E assim começaram os preparativos para nossas férias no Chile.

Cada dia de planejamento e busca de lugares e passeios a conhecer iam aumentando a expectativa do meu filho de uma viagem incrível. Na véspera da viagem tínhamos que dormir cedo, pois sairíamos de casa as 4h da manhã, meu moleque não conseguia dormir de tamanha excitação. E na hora do despertador tocar já estava de pé com os cabelos arrepiados e um sorriso nos lábios.

 

Chegamos em Santiago com o dia ensolarado porem com temperatura amena. Durante toda a nossa chegada só conseguia ouvir o Mi dizer como estava feliz de estar lá e de “experimentar o Chile”. Inclusive ele realmente provou o que o país tinha a oferecer, comendo e bebendo o que havia nos restaurantes sem reclamar e com orgulho de viajante (isso me deixou muito empolgada e feliz).

A cada dia ele nos perguntava sobre o passeio que era destinado a ele, parques de diversão que fomos no final de semana, até de degustação de vinho ele gostou de participar. Sua ansiedade e excitação eram contagiantes. Ele ficou com carinha de chileno (se é que isso existe), estava diferente, solto, inteiro, puro, feliz.



Não é somente com viagens tradicionais que as crianças se encantam. Elas gostam de experimentar o novo, sair da mesmice e ganhar asas. Espero que meu pequeno voe alto, voe longe.


No dia em que voltamos para casa, ele chorou, chorou um choro sofrido e doido porque a viagem havia chegado ao fim, porque queria voltar, porque é criança e seu desejo de sonhar não tem limites. Prometemos que viajaremos novamente assim que for possível e que poderemos voltar a lugares já conhecidos se ele quiser. E desta forma, seu sorriso brilhou novamente...

quarta-feira, 10 de fevereiro de 2016

Mundo Perfeito

Acordo de manha aninhada ao meu pimpolho que havia me pedido para dormir na minha cama na noite anterior. Depois de abrir os olhos sonolentos, ainda com a lembrança do último sonho da madrugada, e trocarmos beijos e abraços, começamos a conversar.

Estas conversar matinais são sempre muito tranquilas e sempre cheias de uma imaginação repleta de paisagens oníricas.
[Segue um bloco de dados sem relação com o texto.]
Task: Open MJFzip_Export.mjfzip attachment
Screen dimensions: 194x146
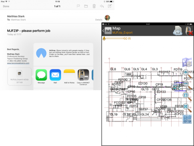Action: coord(20,76)
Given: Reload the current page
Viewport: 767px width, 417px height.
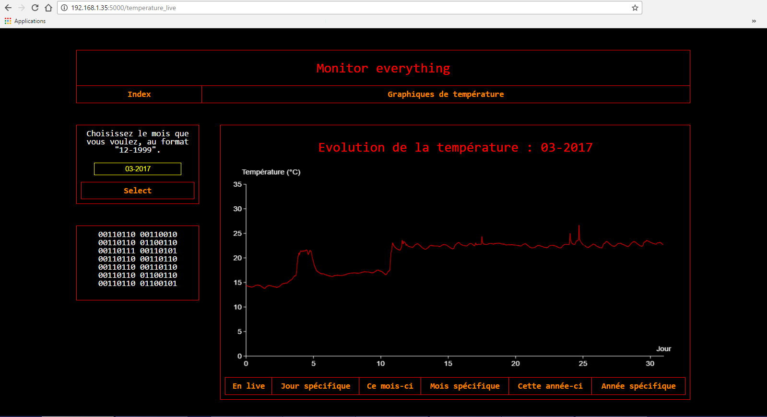Looking at the screenshot, I should pyautogui.click(x=35, y=8).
Foi neste cenário em que eu e meu Miguel ficamos a papear na cama nesta manhã. Entre uma risada e outra, um afago e um cochicho, ele disse:

- Mamãe, eu queria que o mundo fosse perfeito. Perfeito de verdade!

- Perfeito como?

- Perfeito, ora. Sabe, quando a gente cai e não se machuca. Porque às vezes a gente está andando na rua e tropeça e não consegue se segurar e cai. Seria perfeito se a gente caísse e não se machucasse nunca.

- Isso seria perfeito?!!!

- Sim. Seria perfeito, porque aí ninguém iria se machucar nunca mais.
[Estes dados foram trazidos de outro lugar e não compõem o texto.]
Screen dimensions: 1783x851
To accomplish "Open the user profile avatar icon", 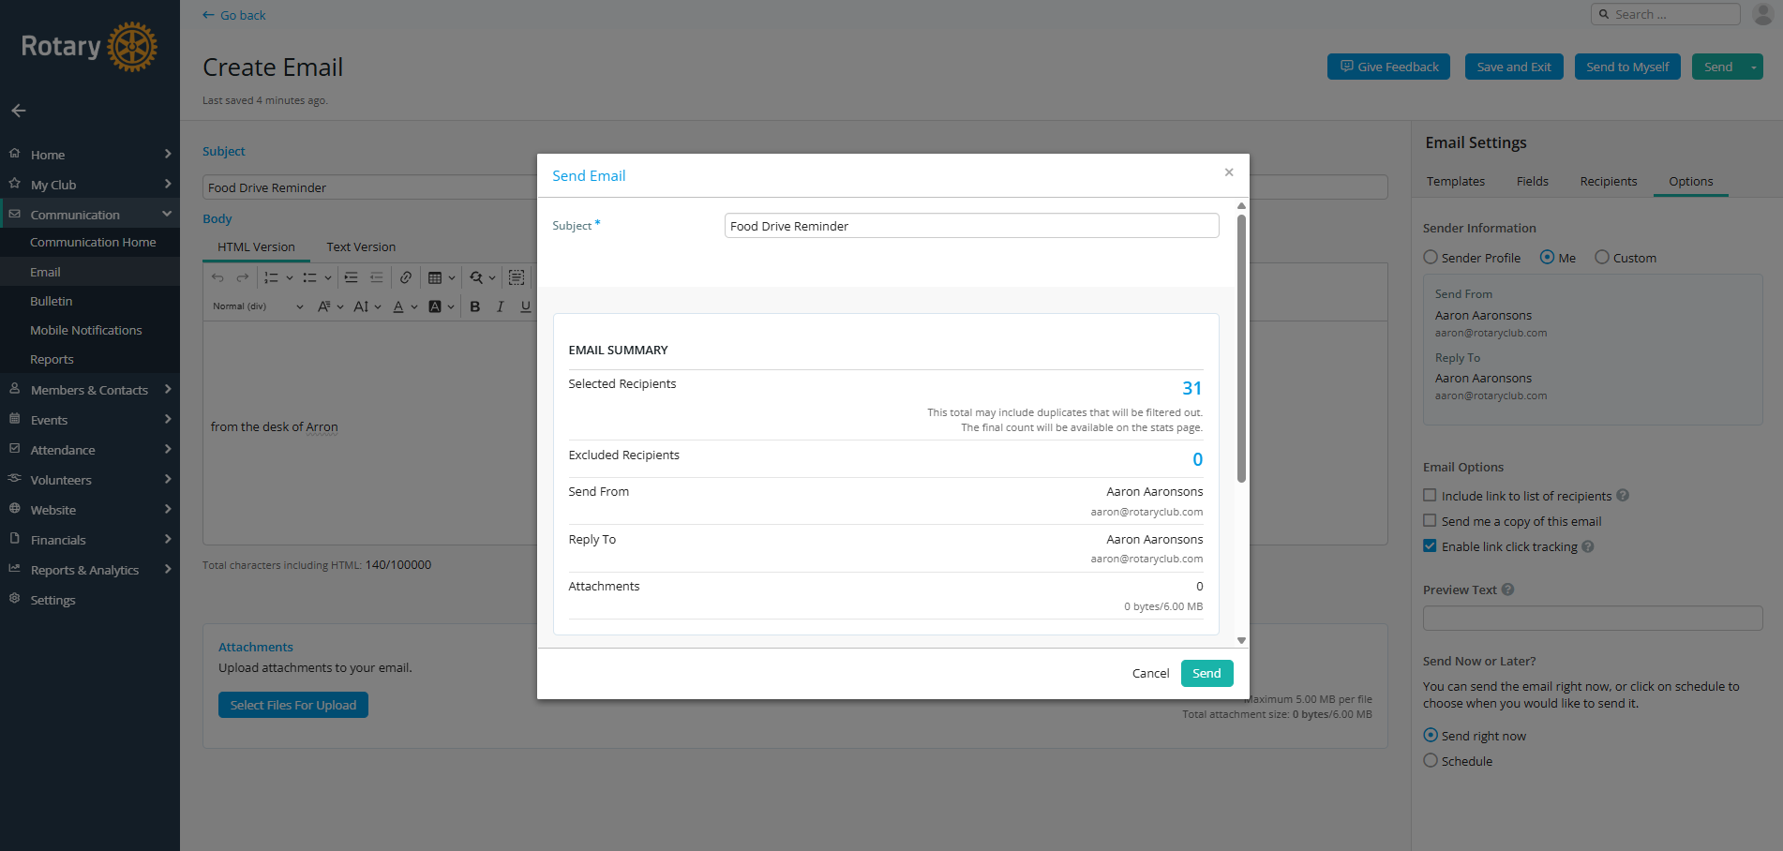I will tap(1762, 14).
sexta-feira, 25 de dezembro de 2015

Natal

Para mim, o Natal é a segunda festa mais importante do ano, a primeira é o aniversário do Miguel.

Eu me emociono, vejo filmes, e choro todo o tempo. E de alguma forma tenho passado para ele toda esta minha alegria com esta festa que é mágica!

Claro que eu sei que tudo é uma construção cultural, mas não tira a beleza que a data me traz. É mágico porque me permite ser criança novamente e sentir um sentimento de esperança e renovação como nas antigas tradições celtas.

Para mim, Natal não tem nada a ver com a igreja, presépio e Jesus. Tem a ver com amor, e aquela sensação invisível que nos aproxima das pessoas e nos faz querer abraçar a todos. É isso, o Natal é como se fosse um abraço invisível que nos une todos. E criamos histórias e lendas para manter este sentimento vivo, como Papai Noel, Elfos e anjos ganhado asas...

E esta magia não precisa desaparecer porque somos adultos. Quem inventou que crescer significa endurecer? Por que não podemos todos despertar nossa criança interior e deixarmos nos levar por um pouca desta inocência?

Isso é o que eu deixo de legado para meu filho no dia de natal... não se deixe endurecer pela vida, desperte sua inocência, sua criança e recorra a ela sempre que precisar, ela te indicará o caminho a seguir.

  Acompanhando o trenó do Papai Noel.